Tomasz Kammel podzielił się wspaniałą informacją. "Spełniłem marzenie"
Tomasz Kammel opublikował w mediach społecznościowych promienny wpis, w którym przyznał, że spełniło się jego największe marzenie. Wyjaśnił powód swojej radości, której towarzyszy także pewna nostalgiczna historia. Prezenter żałuje, że o swoim dokonaniu nie może powiedzieć zmarłemu ojcu.
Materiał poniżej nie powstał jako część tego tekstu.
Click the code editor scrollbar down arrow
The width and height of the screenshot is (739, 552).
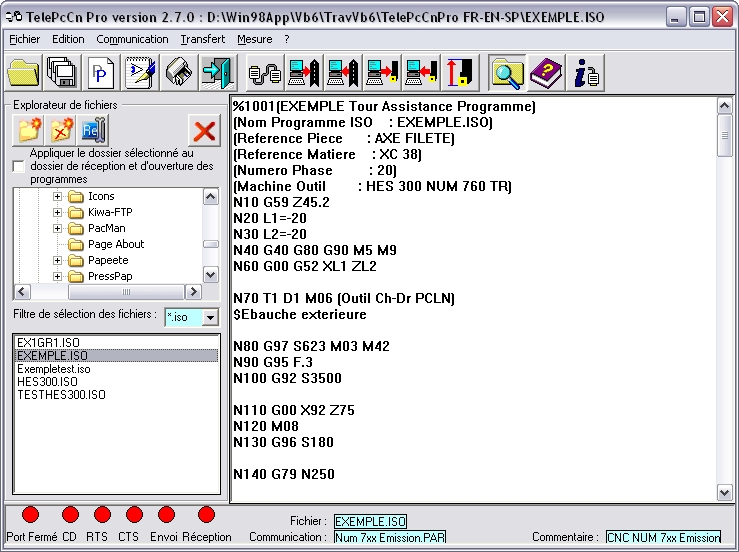pyautogui.click(x=725, y=491)
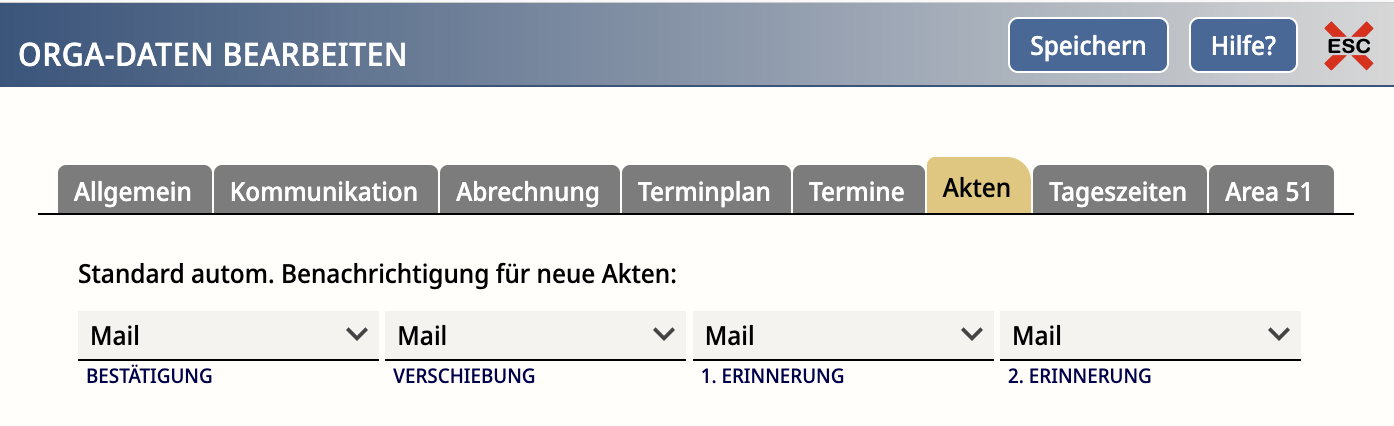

Tomasz Kammel spełnił marzenie
Tomasz Kammel poinformował na Facebooku, że zakończyły się nagrania do nowego programu Telewizji Polskiej, którego będzie jedynym gospodarzem. Mowa o show pt. "Wiesz, czy nie wiesz", które od 12 marca trafi na anteny. Te okoliczności gwiazdora TVP wprowadziły w tak doskonały nastrój, że swoją radością postanowił podzielić się z internautami.
W gąszczu przedstawionych przez prezentera dobrych wiadomości znalazła się również mniej optymistyczna. Gospodarz "Pytania na śniadanie" wyznał bowiem, iż bardzo żałuje, że swoim telewizyjnym osiągnięciem nie może podzielić się z rodzicielem.
Tata Tomasza Kammela zmarł w grudniu 2021 roku w Niemczech. Relacje obu panów przez długie lata nie należały do najlepszych, jednak w ostatnich latach życia seniora bardzo się poprawiły. Dzięki zacieśnieniu kontaktów Tomasz Kammel zdążył pożegnać się z ojcem przed jego śmiercią.
- Spełniło się moje wielkie marzenie. Od lat oglądałem ten program , bywając w domu w Monachium. Szkoda tylko, że mój ojciec nie może tego wiedzieć. Jemu też bardzo zależało, bym to zrobił - napisał dziennikarz. na Facebooku.
Tomasz Kammel poprowadzi "Wiesz czy nie wiesz"
Tomasz Kammel w dalszej części wpisu postanowił złożyć podziękowania wszystkim tym, bez których realizacja programu nie mogła się odbyć. Oszczędził pochwał prezesowi TVP oraz innym decydentom, a skupił się na osobach, które miały czynny wpływ na powodzenie programu.
- Jeśli masz za sobą utalentowanych, zaangażowanych ludzi – możesz przenosić góry. O wszystkich wam tu nie opowiem, ale kilkoro przedstawię. To będzie część pierwsza historii o ludziach, z którymi uwielbiam pracować - rozpoczął rozanielony i wdzięczny prowadzący.
Tomasz Kammel docenił reżysera "Wiesz czy nie wiesz", z którym poznał się przy okazji zdjęć do "The Voice of Poland". To właśnie dzięki niemu gospodarz może liczyć na podpowiedzi i pomoc (przez słuchawki), by przed kamerą wypaść jak najlepiej. Nie zapomniał również o kierowniku planu, który czuwał nad porządkiem na planie oraz pracownikowi, który sprawował pieczę nad scenografią i oświetleniem. O wszystkich wypowiedział się z dużą sympatią.
- Gdyby zadzwonili, żeby zaświecił ceremonię rozdania Oscarów, pewnie w typowy dla siebie „misiowy” sposób powiedziałby „no dobrze” - żartował.
Tomasz Kammel ma bogate doświadczenie
O tym, jak Tomasz Kammel odnalazł się w prowadzeniu "Wiesz czy nie wiesz", widzowie przekonają się w każdy niedzielę o 21:30 na antenie TVP1 . Nie ma wątpliwości, że umiejętności zdobyte w ciągu wielu lat lojalnej pracy dla publicznego nadawcy zaprocentuje.
Tomasz Kammel ma bowiem bardzo bogate prezenterskie portfolio. Wyłączając tzw. występy chałturnicze na bankietach i imprezach firmowych (które w jego zawodzie uchodzą za normę), może pochwalić się udziałem w wielu kasowych przebojach TVP.
W charakterze konferansjera występował (lub robi to nadal) m.in. we wspomnianym "Pytaniu na śniadanie" i "The Voice of Poland" , ale także w " The Voice Senior" , "Kocham Cię, Polsko" i "Dzieciaki górą". Ta lista jest o wiele dłuższa, więc można śmiało przyznać, cytując klasyka, że obsadzenie w nowym programie Tomaszowi Kammelowi po prostu się należało.